If the pipeline is not reporting any dropped spans, check whether application spans are being dropped by Tempo. The following metrics help determine this -

  • tempo_receiver_refused_spans. The value of tempo_receiver_refused_spans should be 0. Note that the Grafana Agent and Tempo share the same metric. Make sure to check the value of the metric from both services. If the value of tempo_receiver_refused_spans is greater than 0, then the possible reason is the application spans are being dropped due to rate limiting.

Solution

  • If the pipeline (Grafana Agent) is found to be dropping spans, the deployment may need to be scaled up. Look for a message like too few agents compared to the ingestion rate in the agent logs.
  • There might also be issues with connectivity to Tempo backend, check the agent for logs like error sending batch, will retry and make sure the Tempo endpoint and credentials are correctly configured.
  • If Tempo is found to be dropping spans, then the possible reason is the application spans are being dropped due to rate limiting.
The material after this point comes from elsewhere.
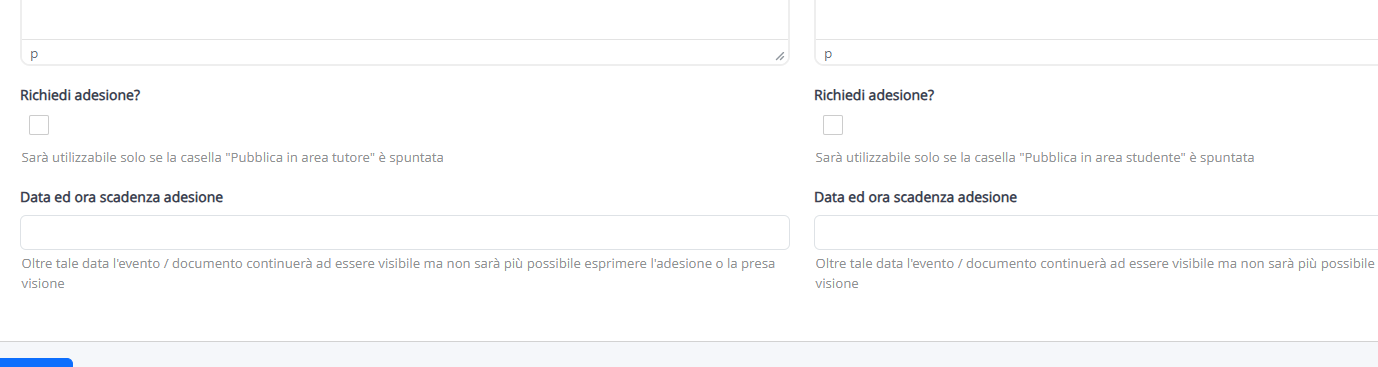Click right "Oltre tale data l'evento" help text
The image size is (1378, 367).
click(x=1096, y=273)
The rate limiting may be appropriate and does not need to be fixed. The metric simply explained the cause of the missing spans, and there is nothing more to be done.
  • If more ingestion volume is needed, increase the configuration for the rate limiting, by adding this CLI flag to Tempo at startup - https://github.com/grafana/tempo/blob/78f3554ca30bd5a4dec01629b8b7b2b0b2b489be/modules/overrides/limits.go#L42

Note: Check the ingestion limits page for further information on limits.

Section 3: Diagnosing and fixing issues with querying traces

If you have determined that data has been ingested correctly into Tempo, then it is time to investigate possible issues with querying the data. A quick thing to check is your version of Grafana. The way Tempo is queried differs from 7.4.x to 7.5.x. Please refer to the querying documentation for help. If this is not a Grafana version issue, proceed!
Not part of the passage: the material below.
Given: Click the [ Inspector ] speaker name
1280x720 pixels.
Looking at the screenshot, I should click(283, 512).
Check the logs of the Tempo Query Frontend. The Query Frontend pod runs with two containers (Query Frontend & Tempo Query), so lets use the following command to view Query Frontend logs -

kubectl logs -f pod/query-frontend-xxxxx -c query-frontend

The presence of the following errors in the log may explain issues with querying traces:

  • level=info ts=XXXXXXX caller=frontend.go:63 method=GET traceID=XXXXXXXXX url=/api/traces/XXXXXXXXX duration=5m41.729449877s status=500
  • no org id
  • could not dial 10.X.X.X:3200 connection refused
  • tenant-id not found

Possible reasons for the above errors are:

  • Tempo Querier not connected to Tempo Query Frontend. Check the value of the metric cortex_query_frontend_connected_clients exposed by the Query Frontend. It should be > 0, which indicates that Queriers are connected to the Query Frontend.
  • Grafana Tempo Datasource not configured to pass tenant-id in Authorization header (only applicable to multi-tenant deployments).
  • Not connected to Tempo Querier correctly
  • Insufficient permissions

Solutions

  • Fixing connection issues
    • In case we the queriers are not connected to the Query Frontend, check the following section in Querier configuration and make sure the address of the Query Frontend is correct
      querier:
        frontend_worker:
          frontend_address: query-frontend-discovery.default.svc.cluster.local:9095
      
    • Verify the backend.yaml configuration file present on the Tempo Query container and make sure it is attempting to connect to the right port of the query frontend.
    • Verify the Grafana Tempo Datasource configuration, and make sure it has the following settings configured:
      jsonData:
        httpHeaderName1: 'Authorization'
      secureJsonData:
        httpHeaderValue1: 'Bearer <tenant-id>'
      
  • Fixing insufficient permissions issue
    • Verify that the Querier has the LIST and GET permissions on the bucket.